• **Work order**: The exercise calls for a faithful copy of all the data.

##### Given information #####

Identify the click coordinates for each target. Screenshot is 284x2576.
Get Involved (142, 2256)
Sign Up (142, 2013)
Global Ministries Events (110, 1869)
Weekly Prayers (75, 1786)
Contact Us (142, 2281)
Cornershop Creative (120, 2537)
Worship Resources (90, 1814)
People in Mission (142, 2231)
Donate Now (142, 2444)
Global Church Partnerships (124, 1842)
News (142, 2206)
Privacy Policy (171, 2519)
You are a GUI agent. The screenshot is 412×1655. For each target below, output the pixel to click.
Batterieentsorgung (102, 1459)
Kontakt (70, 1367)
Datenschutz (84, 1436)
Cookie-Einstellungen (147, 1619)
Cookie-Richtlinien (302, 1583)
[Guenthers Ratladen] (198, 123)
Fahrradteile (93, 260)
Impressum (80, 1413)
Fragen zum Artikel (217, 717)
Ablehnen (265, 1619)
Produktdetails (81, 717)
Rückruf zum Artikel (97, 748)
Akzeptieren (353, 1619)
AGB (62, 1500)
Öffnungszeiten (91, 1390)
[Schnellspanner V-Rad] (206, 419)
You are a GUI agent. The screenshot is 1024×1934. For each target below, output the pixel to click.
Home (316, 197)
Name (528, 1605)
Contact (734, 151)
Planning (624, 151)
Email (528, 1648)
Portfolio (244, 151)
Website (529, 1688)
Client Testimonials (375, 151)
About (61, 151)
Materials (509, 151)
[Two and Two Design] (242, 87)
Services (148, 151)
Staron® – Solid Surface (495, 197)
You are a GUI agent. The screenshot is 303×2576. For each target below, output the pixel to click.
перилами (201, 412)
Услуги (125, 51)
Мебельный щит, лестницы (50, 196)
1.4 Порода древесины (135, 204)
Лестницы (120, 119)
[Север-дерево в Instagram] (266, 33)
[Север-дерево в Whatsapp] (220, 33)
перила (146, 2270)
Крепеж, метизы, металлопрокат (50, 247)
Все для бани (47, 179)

#####

• **Output**:
Identify the click coordinates for each target. Screenshot is 284x2576.
Get Involved (142, 2256)
Sign Up (142, 2013)
Global Ministries Events (110, 1869)
Weekly Prayers (75, 1786)
Contact Us (142, 2281)
Cornershop Creative (120, 2537)
Worship Resources (90, 1814)
People in Mission (142, 2231)
Donate Now (142, 2444)
Global Church Partnerships (124, 1842)
News (142, 2206)
Privacy Policy (171, 2519)
You are a GUI agent. The screenshot is 412×1655. For each target below, output the pixel to click.
Batterieentsorgung (102, 1459)
Kontakt (70, 1367)
Datenschutz (84, 1436)
Cookie-Einstellungen (147, 1619)
Cookie-Richtlinien (302, 1583)
[Guenthers Ratladen] (198, 123)
Fahrradteile (93, 260)
Impressum (80, 1413)
Fragen zum Artikel (217, 717)
Ablehnen (265, 1619)
Produktdetails (81, 717)
Rückruf zum Artikel (97, 748)
Akzeptieren (353, 1619)
AGB (62, 1500)
Öffnungszeiten (91, 1390)
[Schnellspanner V-Rad] (206, 419)
You are a GUI agent. The screenshot is 1024×1934. For each target below, output the pixel to click.
Home (316, 197)
Name (528, 1605)
Contact (734, 151)
Planning (624, 151)
Email (528, 1648)
Portfolio (244, 151)
Website (529, 1688)
Client Testimonials (375, 151)
About (61, 151)
Materials (509, 151)
[Two and Two Design] (242, 87)
Services (148, 151)
Staron® – Solid Surface (495, 197)
You are a GUI agent. The screenshot is 303×2576. For each target below, output the pixel to click.
перилами (201, 412)
Услуги (125, 51)
Мебельный щит, лестницы (50, 196)
1.4 Порода древесины (135, 204)
Лестницы (120, 119)
[Север-дерево в Instagram] (266, 33)
[Север-дерево в Whatsapp] (220, 33)
перила (146, 2270)
Крепеж, метизы, металлопрокат (50, 247)
Все для бани (47, 179)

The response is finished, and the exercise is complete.